§ **EXCERPTED PASSAGE**
Segment Open
Interview: Pastor Steven Earp of “Where Was God?”

Interview: Pastor Steven Earp of “Where Was God?”

Posted on June 5, 2015 at 12:00 pm

Where Was God?” is a documentary about “stories of hope after the storm,” the impact on the community of Moore, Oklahoma of an E5 storm with destructive power eight times that of the bomb dropped on Hiroshima. I spoke to Pastor Steven Earp, who produced the film and who is featured in it as well, telling the story of his own involvement. It is now available on DVD and streaming..

Copyright 2015 Elevate Faith
Copyright 2015 Elevate Faith

My wife and I were in a storm shelter the day of the storm. My kids were in five different places. So our kids were at school and at work. We came out of the storm shelter, we find out that our home was spared, the tornado had missed us by a mile or mile and a half but immediately we were thrust into full-time disaster relief. Every other church in town is crammed, we’re looking for our kids, we’re not able to get contact from anyone and when people would contact us we would get 40 text messages at once when communications would finally come through. And so immediately everyone’s in full-time disaster mode. The tornado was a mile and a half wide at certain points, so it just went right through the middle of a highly populated area. And so the hours turned into days and the days turned into weeks and about two weeks in we were still in day and night, full-time disaster relief mode and all of our plans changed and all of our appointments changed. A friend approached me who has been involved in some film projects and he said, “Hey Steven, you know here in another two or three weeks all these media trucks are going to be gone and there are still going to be stories to tell, the deeper stories, stories of hope and faith in overcoming and, what does it look like for someone to recover emotionally or for someone to recover spiritually? Specifically what does tragedy or what does difficult time and what does the storm do to someone’s faith?”
Segment Closed
Dataset items
Segment Open
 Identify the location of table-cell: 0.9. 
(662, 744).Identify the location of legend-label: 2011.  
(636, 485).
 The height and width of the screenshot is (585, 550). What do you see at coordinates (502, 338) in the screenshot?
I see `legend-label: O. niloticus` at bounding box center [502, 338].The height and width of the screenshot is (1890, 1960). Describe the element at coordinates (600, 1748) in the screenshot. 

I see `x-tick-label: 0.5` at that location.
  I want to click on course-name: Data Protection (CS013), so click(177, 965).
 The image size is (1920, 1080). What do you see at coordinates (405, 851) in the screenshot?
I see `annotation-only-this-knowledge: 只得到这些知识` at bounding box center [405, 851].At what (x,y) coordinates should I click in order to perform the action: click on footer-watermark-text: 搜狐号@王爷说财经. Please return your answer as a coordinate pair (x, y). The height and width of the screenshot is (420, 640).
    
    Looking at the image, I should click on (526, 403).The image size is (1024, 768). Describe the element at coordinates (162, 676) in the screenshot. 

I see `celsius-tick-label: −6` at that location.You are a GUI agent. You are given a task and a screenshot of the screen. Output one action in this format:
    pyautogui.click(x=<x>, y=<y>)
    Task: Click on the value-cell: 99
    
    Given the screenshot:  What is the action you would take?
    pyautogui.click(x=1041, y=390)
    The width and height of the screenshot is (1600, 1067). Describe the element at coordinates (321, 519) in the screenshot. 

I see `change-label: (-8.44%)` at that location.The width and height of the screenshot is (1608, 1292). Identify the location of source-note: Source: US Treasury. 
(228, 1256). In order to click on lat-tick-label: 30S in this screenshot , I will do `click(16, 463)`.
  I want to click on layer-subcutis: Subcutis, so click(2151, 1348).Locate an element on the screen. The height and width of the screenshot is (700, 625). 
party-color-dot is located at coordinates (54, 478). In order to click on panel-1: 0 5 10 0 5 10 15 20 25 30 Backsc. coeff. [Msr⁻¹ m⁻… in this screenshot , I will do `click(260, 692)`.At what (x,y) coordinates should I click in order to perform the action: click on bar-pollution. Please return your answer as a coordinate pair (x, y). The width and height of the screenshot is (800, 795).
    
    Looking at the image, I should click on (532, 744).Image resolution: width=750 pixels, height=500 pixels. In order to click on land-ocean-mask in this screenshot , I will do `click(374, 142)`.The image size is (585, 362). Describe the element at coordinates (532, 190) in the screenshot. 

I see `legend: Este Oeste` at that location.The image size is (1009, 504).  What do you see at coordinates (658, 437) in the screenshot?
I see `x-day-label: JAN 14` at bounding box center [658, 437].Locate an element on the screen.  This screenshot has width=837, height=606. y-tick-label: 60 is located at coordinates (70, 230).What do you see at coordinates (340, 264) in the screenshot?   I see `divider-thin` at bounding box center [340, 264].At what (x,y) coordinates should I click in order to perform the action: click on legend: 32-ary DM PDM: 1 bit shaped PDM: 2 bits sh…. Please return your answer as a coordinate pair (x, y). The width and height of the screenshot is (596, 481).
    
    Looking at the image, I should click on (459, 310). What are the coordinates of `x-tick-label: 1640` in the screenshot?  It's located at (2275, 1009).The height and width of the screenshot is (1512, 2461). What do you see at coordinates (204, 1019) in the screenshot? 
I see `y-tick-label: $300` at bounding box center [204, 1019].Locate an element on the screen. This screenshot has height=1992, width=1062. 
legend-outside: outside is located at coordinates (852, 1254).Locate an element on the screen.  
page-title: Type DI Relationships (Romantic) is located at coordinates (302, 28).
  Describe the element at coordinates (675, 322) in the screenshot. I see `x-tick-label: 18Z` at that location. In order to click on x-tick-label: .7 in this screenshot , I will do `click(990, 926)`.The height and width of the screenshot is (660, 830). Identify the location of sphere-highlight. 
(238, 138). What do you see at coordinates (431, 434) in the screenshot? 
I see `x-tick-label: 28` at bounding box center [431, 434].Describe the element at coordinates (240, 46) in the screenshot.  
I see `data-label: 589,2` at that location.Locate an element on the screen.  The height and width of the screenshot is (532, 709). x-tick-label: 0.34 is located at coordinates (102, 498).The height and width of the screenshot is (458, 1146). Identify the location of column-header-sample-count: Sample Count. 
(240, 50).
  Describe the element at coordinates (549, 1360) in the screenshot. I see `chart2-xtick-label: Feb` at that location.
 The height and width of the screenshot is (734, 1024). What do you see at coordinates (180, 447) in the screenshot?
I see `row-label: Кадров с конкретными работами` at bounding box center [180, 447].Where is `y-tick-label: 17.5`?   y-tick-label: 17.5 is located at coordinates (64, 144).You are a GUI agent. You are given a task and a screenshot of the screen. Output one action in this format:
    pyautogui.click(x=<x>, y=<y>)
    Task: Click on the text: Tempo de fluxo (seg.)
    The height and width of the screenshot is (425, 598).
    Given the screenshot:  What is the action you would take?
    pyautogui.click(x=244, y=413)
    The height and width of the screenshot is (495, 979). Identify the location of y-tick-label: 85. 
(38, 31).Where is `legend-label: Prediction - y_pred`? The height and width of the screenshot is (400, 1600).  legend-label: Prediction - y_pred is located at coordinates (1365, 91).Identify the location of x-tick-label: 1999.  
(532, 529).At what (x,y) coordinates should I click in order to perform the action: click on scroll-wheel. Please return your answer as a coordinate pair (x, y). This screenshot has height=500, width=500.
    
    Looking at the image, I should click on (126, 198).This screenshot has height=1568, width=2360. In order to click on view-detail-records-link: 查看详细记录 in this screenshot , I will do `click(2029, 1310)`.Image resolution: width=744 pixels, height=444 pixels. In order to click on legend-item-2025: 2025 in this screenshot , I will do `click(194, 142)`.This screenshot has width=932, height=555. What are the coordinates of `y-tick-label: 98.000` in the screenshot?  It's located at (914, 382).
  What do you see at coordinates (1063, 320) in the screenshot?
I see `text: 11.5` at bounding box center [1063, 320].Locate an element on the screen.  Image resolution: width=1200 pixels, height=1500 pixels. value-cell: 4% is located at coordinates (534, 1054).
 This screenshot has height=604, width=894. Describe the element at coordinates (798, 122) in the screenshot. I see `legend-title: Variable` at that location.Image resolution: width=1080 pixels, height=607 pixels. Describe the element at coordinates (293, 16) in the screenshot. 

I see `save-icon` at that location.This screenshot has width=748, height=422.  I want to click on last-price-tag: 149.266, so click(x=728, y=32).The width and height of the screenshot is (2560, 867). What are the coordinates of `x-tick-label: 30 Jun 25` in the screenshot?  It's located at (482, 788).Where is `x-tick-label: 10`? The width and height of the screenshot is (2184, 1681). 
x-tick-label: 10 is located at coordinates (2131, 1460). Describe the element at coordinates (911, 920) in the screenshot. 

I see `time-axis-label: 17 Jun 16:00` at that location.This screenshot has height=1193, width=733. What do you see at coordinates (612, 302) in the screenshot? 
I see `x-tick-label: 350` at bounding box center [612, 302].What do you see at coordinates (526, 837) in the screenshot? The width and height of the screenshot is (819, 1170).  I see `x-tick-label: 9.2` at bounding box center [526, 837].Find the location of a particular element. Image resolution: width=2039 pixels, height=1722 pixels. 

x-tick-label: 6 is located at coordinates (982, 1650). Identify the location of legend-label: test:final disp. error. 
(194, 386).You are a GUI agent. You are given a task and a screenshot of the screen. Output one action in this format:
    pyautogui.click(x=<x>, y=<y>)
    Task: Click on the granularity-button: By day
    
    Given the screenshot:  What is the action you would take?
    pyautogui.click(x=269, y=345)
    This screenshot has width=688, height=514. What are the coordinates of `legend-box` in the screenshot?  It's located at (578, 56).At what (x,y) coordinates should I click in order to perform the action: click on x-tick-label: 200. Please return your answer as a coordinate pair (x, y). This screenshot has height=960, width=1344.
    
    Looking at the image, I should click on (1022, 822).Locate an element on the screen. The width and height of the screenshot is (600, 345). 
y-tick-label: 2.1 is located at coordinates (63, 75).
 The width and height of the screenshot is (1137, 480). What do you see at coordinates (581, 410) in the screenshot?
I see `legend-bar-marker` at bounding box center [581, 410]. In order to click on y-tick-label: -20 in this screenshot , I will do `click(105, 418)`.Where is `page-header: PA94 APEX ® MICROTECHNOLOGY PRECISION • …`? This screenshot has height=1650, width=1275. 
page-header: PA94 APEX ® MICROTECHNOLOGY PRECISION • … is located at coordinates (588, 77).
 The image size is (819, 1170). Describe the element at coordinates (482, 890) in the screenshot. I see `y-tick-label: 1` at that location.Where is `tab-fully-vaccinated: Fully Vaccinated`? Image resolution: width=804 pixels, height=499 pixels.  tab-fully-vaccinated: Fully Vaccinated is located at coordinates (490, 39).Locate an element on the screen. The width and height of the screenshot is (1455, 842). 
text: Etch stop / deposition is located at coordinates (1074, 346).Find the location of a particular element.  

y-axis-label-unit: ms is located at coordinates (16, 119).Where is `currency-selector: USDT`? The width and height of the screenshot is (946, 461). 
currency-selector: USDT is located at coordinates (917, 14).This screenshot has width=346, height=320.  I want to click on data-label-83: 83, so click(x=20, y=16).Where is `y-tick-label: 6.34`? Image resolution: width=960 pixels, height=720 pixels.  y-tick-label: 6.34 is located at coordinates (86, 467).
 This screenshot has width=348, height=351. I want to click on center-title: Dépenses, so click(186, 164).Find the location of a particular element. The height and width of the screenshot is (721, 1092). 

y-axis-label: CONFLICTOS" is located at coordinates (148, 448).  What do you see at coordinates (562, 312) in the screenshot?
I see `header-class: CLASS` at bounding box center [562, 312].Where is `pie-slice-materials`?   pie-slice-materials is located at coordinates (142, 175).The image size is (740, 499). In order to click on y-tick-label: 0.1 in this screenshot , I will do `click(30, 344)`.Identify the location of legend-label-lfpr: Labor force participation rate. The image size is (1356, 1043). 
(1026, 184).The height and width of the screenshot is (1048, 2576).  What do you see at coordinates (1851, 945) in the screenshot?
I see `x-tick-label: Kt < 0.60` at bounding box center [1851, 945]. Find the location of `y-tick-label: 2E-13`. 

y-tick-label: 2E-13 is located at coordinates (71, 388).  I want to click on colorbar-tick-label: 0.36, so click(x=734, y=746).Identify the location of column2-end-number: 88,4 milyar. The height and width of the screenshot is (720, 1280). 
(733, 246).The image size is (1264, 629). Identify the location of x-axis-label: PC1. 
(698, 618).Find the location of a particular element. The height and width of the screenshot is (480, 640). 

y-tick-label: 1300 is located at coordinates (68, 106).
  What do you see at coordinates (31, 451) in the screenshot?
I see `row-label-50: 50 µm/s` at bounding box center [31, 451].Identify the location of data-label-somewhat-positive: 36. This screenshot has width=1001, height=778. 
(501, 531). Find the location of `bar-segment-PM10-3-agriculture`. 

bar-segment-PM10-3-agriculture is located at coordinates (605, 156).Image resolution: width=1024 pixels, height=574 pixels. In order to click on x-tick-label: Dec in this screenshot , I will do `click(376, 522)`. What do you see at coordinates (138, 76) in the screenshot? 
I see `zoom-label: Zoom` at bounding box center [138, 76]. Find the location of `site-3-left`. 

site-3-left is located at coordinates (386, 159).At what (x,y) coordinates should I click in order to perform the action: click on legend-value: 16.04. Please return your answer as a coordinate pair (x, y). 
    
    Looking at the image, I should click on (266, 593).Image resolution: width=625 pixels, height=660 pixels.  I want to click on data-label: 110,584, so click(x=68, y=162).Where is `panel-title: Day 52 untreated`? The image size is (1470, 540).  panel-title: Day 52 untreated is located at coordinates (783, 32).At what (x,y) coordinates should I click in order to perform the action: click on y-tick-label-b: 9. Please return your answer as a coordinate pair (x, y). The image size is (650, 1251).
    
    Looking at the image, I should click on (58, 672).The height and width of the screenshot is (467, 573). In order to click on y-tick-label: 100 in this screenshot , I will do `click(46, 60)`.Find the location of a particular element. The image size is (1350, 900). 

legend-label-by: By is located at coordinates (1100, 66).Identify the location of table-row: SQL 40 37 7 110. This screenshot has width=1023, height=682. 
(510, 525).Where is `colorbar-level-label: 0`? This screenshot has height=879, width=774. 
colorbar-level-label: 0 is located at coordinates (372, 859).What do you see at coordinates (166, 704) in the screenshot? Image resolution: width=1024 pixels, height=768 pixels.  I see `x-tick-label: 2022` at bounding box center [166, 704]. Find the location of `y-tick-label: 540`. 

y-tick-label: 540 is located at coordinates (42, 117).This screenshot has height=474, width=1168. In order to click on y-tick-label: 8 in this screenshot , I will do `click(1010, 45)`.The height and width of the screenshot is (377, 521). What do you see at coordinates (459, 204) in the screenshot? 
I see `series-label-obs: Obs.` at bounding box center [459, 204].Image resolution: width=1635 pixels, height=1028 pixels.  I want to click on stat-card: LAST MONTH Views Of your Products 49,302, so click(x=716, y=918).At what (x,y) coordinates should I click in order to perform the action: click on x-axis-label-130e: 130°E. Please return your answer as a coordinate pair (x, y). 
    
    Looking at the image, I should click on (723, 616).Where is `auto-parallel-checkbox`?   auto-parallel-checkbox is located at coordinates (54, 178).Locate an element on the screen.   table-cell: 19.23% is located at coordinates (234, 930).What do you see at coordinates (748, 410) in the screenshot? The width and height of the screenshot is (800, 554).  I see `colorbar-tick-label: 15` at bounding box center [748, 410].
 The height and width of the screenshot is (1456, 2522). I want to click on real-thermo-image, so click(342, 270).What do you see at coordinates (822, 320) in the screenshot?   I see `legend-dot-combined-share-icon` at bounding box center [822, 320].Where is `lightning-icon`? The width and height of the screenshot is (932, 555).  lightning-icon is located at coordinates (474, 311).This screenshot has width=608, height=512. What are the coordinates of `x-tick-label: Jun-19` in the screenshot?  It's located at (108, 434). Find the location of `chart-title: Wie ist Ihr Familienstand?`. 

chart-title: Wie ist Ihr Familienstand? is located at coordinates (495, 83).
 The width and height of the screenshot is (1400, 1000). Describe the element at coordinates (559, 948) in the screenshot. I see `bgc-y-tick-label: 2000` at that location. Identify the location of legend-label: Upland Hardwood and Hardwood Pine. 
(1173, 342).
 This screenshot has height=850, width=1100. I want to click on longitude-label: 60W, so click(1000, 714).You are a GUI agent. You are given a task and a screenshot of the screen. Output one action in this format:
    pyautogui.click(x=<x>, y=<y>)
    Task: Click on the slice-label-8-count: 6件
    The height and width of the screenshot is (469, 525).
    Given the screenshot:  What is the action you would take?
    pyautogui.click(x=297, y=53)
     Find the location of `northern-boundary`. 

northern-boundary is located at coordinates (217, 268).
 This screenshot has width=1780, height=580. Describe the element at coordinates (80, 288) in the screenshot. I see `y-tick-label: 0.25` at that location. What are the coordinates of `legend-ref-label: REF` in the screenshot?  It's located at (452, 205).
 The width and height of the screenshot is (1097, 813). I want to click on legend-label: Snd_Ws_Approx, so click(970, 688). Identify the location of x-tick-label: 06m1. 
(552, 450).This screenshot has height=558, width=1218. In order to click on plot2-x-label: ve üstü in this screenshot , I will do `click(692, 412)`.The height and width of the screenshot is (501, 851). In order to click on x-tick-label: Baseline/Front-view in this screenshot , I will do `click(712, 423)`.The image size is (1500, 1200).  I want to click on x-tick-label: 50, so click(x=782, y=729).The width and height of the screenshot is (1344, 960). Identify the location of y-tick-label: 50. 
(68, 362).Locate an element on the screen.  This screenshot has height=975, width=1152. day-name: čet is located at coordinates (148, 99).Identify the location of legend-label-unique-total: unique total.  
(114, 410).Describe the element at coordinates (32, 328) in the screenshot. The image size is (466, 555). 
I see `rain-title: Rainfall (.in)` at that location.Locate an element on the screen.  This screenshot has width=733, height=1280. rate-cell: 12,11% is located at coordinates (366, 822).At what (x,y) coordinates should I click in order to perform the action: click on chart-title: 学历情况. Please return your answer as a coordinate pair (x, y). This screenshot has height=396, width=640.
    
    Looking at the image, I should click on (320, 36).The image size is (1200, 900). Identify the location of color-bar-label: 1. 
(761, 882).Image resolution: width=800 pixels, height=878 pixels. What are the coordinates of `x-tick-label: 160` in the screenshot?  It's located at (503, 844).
Segment Closed
§ **TASKS**
• A. Can you reproduce, word for word, the part of the Pastor Steven Earp interview starting with "Posted on June" and going on through "DVD and streaming.."?
• B. Could you resume the Pastor Steven Earp interview from the point where it stops?

§ **RESULTS OF THE EXERCISE**
• A.
Posted on June 5, 2015 at 12:00 pm

Where Was God?” is a documentary about “stories of hope after the storm,” the impact on the community of Moore, Oklahoma of an E5 storm with destructive power eight times that of the bomb dropped on Hiroshima. I spoke to Pastor Steven Earp, who produced the film and who is featured in it as well, telling the story of his own involvement. It is now available on DVD and streaming..

• B.
I had been doing almost nothing but listening to stories day in and day out. Churches and organizations would send resources to those of us who were here and they we were just given food and clothes and money and everything to people who lived there and so we had these stories. And I resonate with the concept that there definitely would be stories that needed to be told. So that’s how we started out. Initially we wanted to follow 10 or 12 families for about a year. We would narrow that down to 4 or 5 stories that we wanted to share. And it ended up as we started this process, a handful of the families that we were interviewing their stories started overlapping and it became more apparent that they were all linked in one way or another. And then we started hearing other stories, someone who lost everything but you still see a lot of light in the eyes. Like the Moody family who talked about overcoming addiction and things like that and they have already been through that life storm and then they experienced this storm that didn’t particularly shake their faith as much because they had already been through some other life storms.

Earp spoke about the power of sharing stories, for the listener and the speaker.

I definitely think that there is a therapeutic peace of overcoming tragedy, just being able to talk about it, just being able to hear someone else’s story.  You see a little bit of your story in their story. And as the McKays said, “Every time we talk about our son, our hearts heal just a bit.” Our initial plan was for this to be a tool to help bring emotional disaster relief specifically to this community. That was initially our plan and during the film we took pictures of the houses being rebuilt. But what about the hearts that needed to be rebuilt and the homes, the relationships that need to be rebuilt? So it just sort of grew into something more and as we started seeing these stories especially certain families’ lives started intersecting.  And so we felt like it did have a message beyond does this community.

It was important to him that the film itself be a form of community storytelling, even the music.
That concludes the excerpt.